Scraping Google Scholar to write your PhD literature chapter

Jimmy Tidey
Student Voices
Published in
5 min readOct 4, 2016

--

Network diagram of key authors in my PhD. Links represent citations and coauthoring. Colours are communities as indicated by ‘modularity’. The key indicates some rough guesses at what the authors in a community have in common — in some cases there is an excellent fit (Participatory Design), in others much less so (lilac).

[update: I’ve done an online version that anyone can use: whocites.com]

In a previous post I wrote about designing a better system for academic publishing. One problem with the commercial publishing ecosystem is that it inhibits those who’d like to develop new tools for navigating the ever growing body of research. (Of course there is also the clear injustice of asking taxpayers to fund research they subsequently cannot read.)

This post is about a prototype ‘network’ approach to finding papers using data from Google Scholar, hopefully pointing to what could be done with more open data. I was able to use a supervised program searching on Google Scholar to extract my data, but a scalable version of this tool would require open data.

It’s also scratching my own itch: I’m at the stage of my PhD where I need to pull everything together. I need a literature chapter that sets the theoretical context for my four case studies, explaining what has already been written about my topic and clarifying my key terms. In my case that means what’s been said about the subject of participatory design, policy making, collective action and social network analysis. (My working title is: How can social media inform local government policy?)

There are four areas that I know play a part in my research:

  • Sociological ideas about networks (Roland Burt and Mark Granovetter)
  • Elinor Ostrom’s work on the commons
  • Participatory design
  • Ethics/Politics from Steven Lukes, Amartya Sen and John Rawls

Are there already any papers that cite authors from all of these areas? Can I confirm my suspicion that the participatory design literature almost never cites relevant political science, for example Steven Lukes’ investigation of power, or (another favourite) James Fishkin’s ideas about deliberative democracy? Time to do some coding…

Building a prototype

Using Meteor (a JavaScript package) I built a web app to gather data from Google Scholar. I called it Bibnet (code on github). The process starts with a set of search terms that I know return papers I’m already citing from Google Scholar (list of 55 search terms here).

With the list of search terms, Bibnet performs two steps:

  1. Bibnet records each paper or book that is returned by Google Scholar (up to 10 results per term) for each of the search terms. This information generates a list of publications in a database. In the same database, it also records who wrote each publication as a list of authors.
  2. Using Google Scholar’s ‘search within citations’ it checks to see if any of the authors recorded to the database have cited any of the publications.

This process generates files that can be exported to the Gephi visualisation tool.

From the original 55 search strings I recorded 1120 authors, 1223 publications and 1382 citations. (Human readable list of citations)

Results

To generate the image below I exported a list of all the authors and showed links between them if they’d coauthored a publication or if they’d cited each other. The size of the nodes indicates number of inbound links, the thickness of the edge indicates the number of connections (citations and coauthoring) between two nodes.

Same image as the header, but with key authors circled in red

To make the graph legible I show only the nodes with the most links. As described in the first caption, the colours represent algorithmically discovered ‘communities’ using Gephi’s modularity function — groups of authors who cite and coauthor a lot. These communities are likely quite dependent on the initial set of searches, none the less, some of them make intuitive sense. The brown ‘Participatory Design community’ for example is very well defined. The pink community are all authors I’ve been looking at on the topic of deliberative democracy.

**Required tasks**.
(1) From the post on scraping Google Scholar, print the passage between "From the original" and "between two nodes.", inclusive.
(2) In the post on scraping Google Scholar, how many authors, publications and citations came from the original 55 search strings?

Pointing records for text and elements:

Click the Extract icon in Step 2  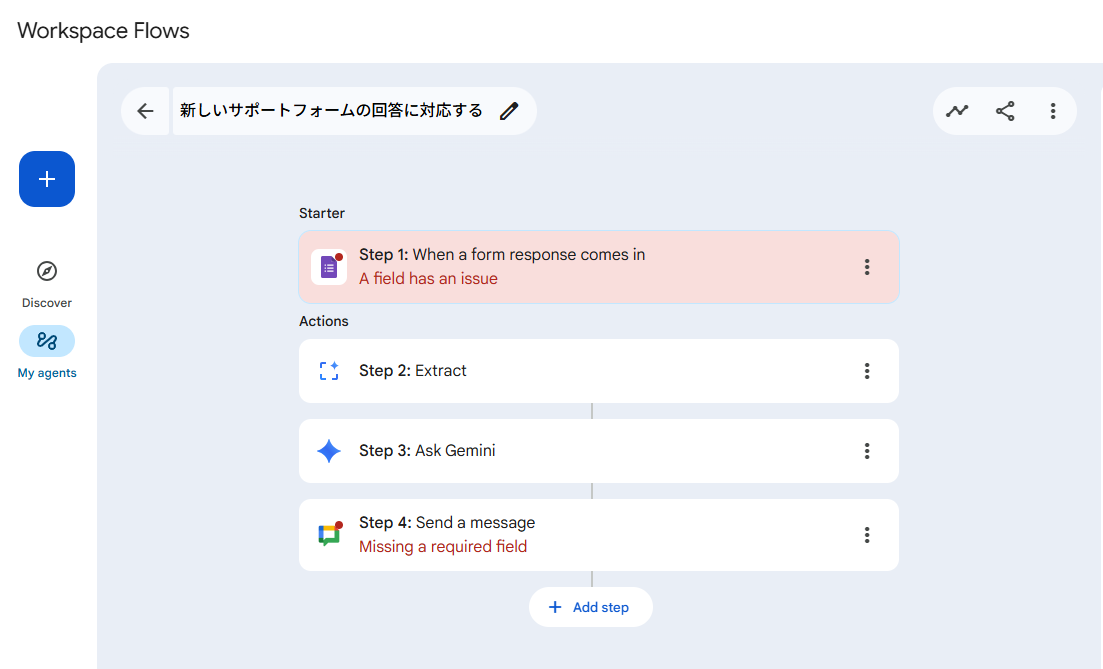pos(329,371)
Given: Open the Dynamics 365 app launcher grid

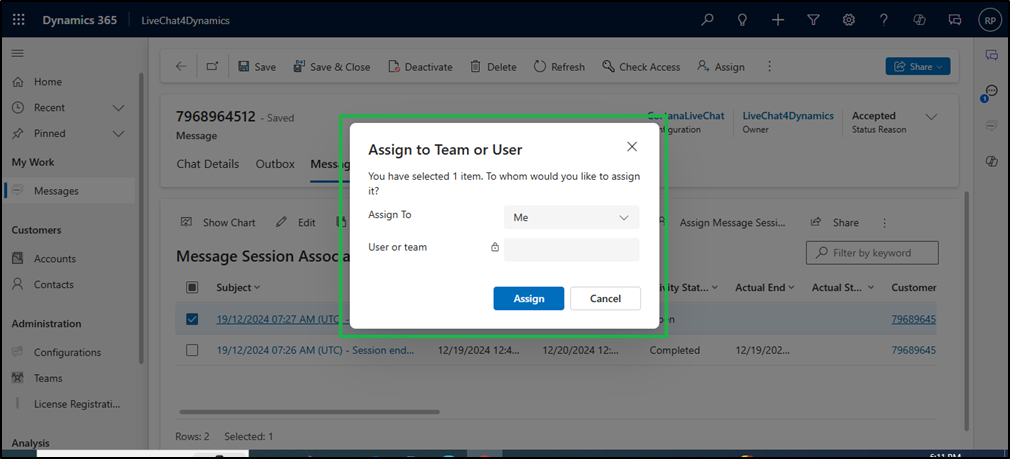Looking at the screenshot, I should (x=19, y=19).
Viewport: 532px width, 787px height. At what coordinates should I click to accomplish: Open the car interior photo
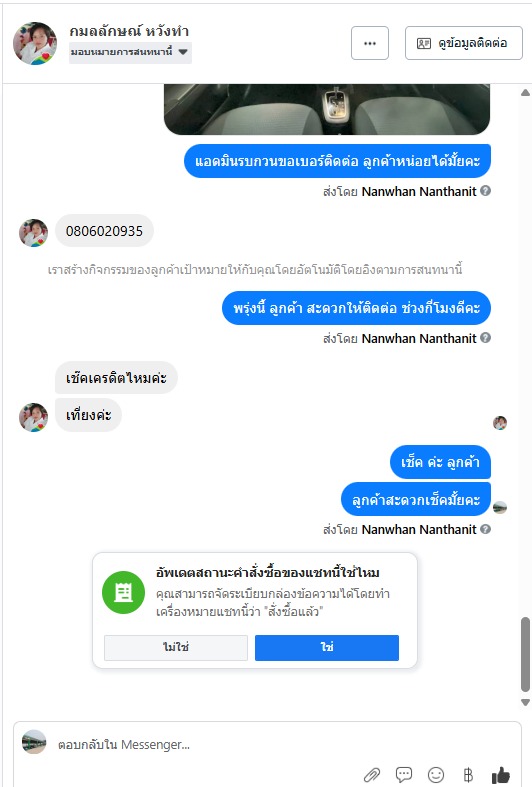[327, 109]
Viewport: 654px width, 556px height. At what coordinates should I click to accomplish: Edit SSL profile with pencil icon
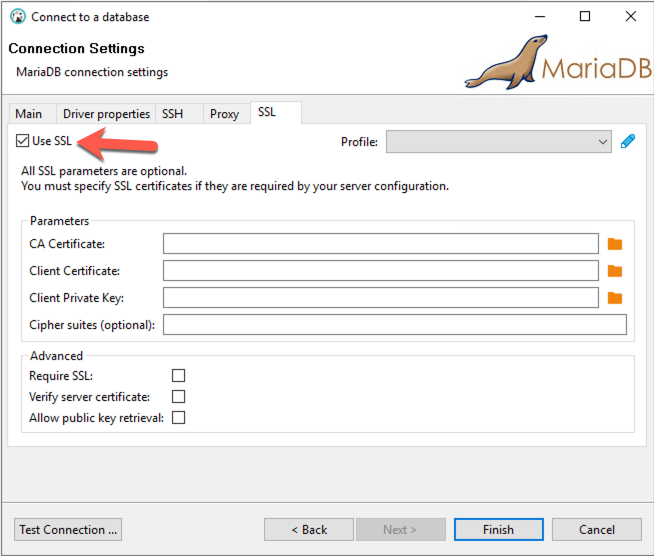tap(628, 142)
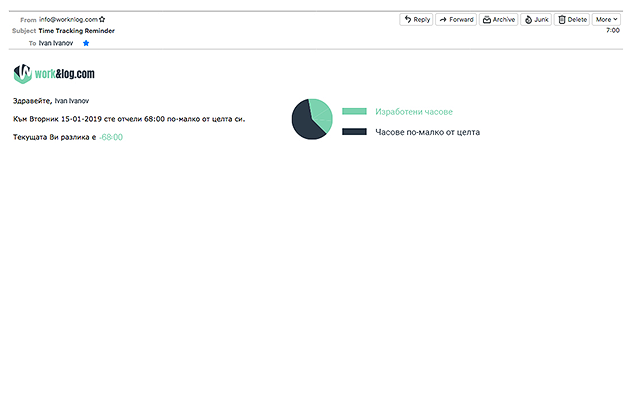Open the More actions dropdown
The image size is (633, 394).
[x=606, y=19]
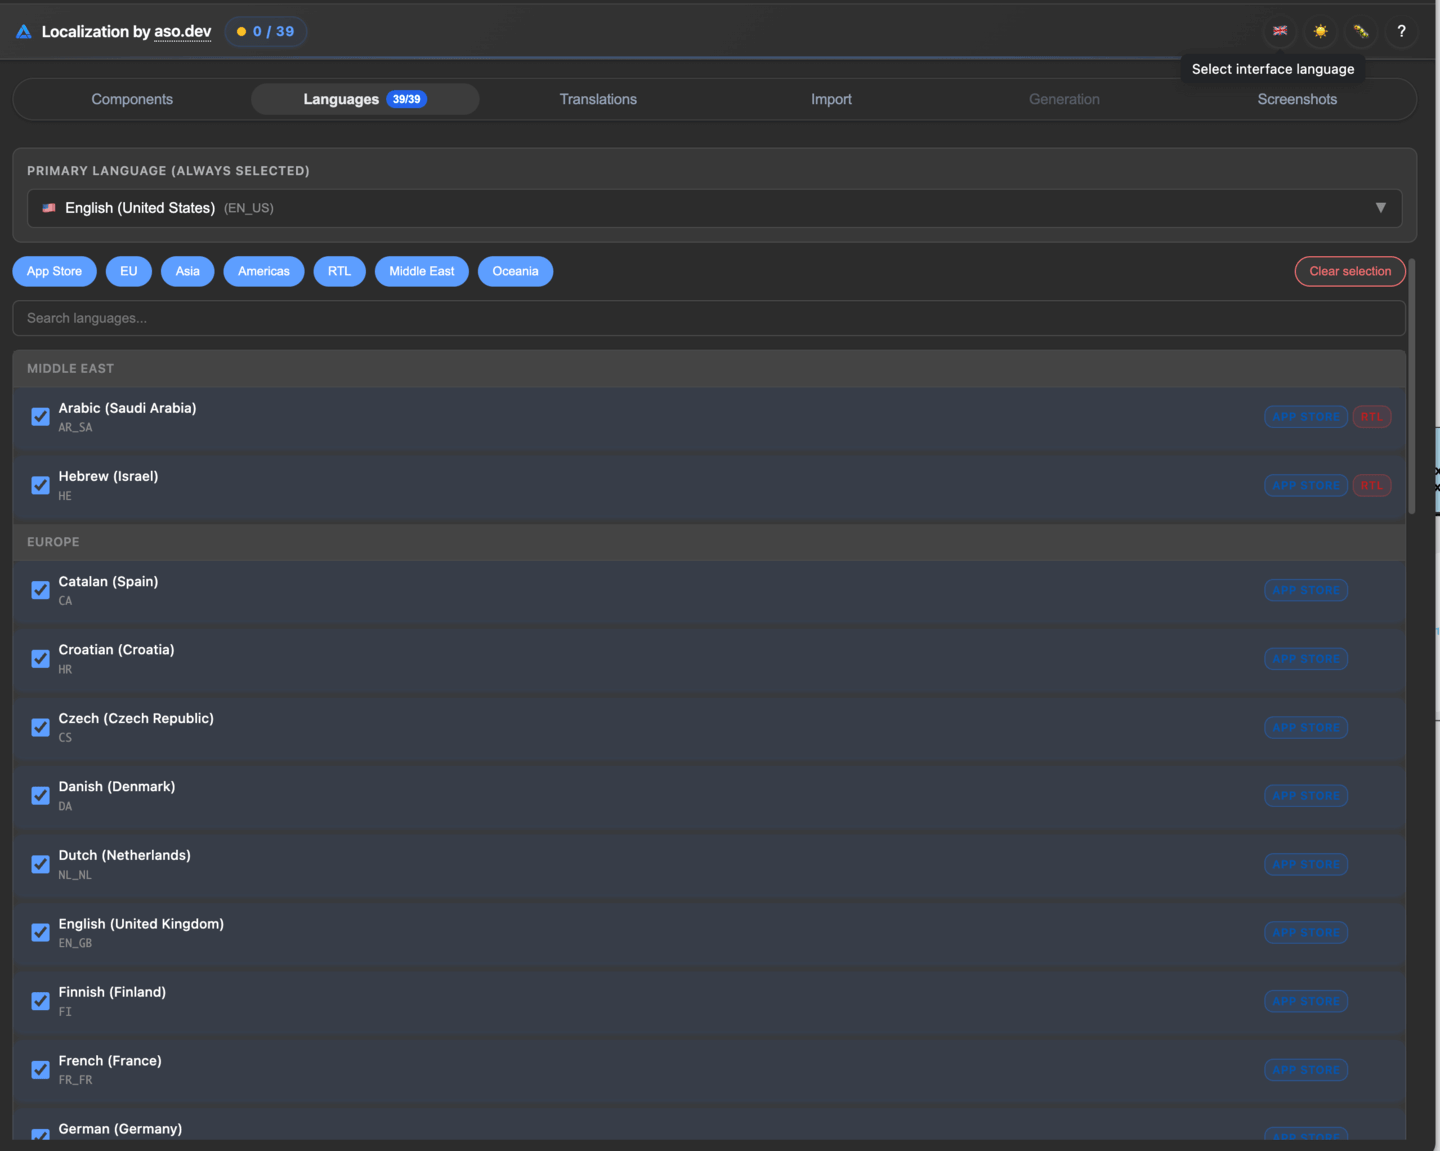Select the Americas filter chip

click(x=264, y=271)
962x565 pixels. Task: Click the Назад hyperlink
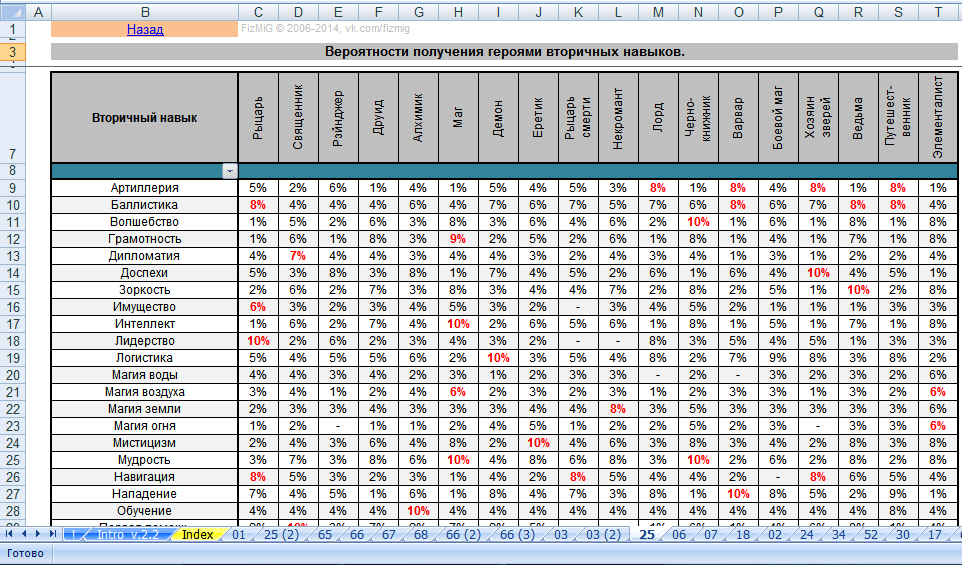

**Results**.
(1)
From the original 55 search strings I recorded 1120 authors, 1223 publications and 1382 citations. (Human readable list of citations)

Results

To generate the image below I exported a list of all the authors and showed links between them if they’d coauthored a publication or if they’d cited each other. The size of the nodes indicates number of inbound links, the thickness of the edge indicates the number of connections (citations and coauthoring) between two nodes.

(2) 1120 authors, 1223 publications and 1382 citations.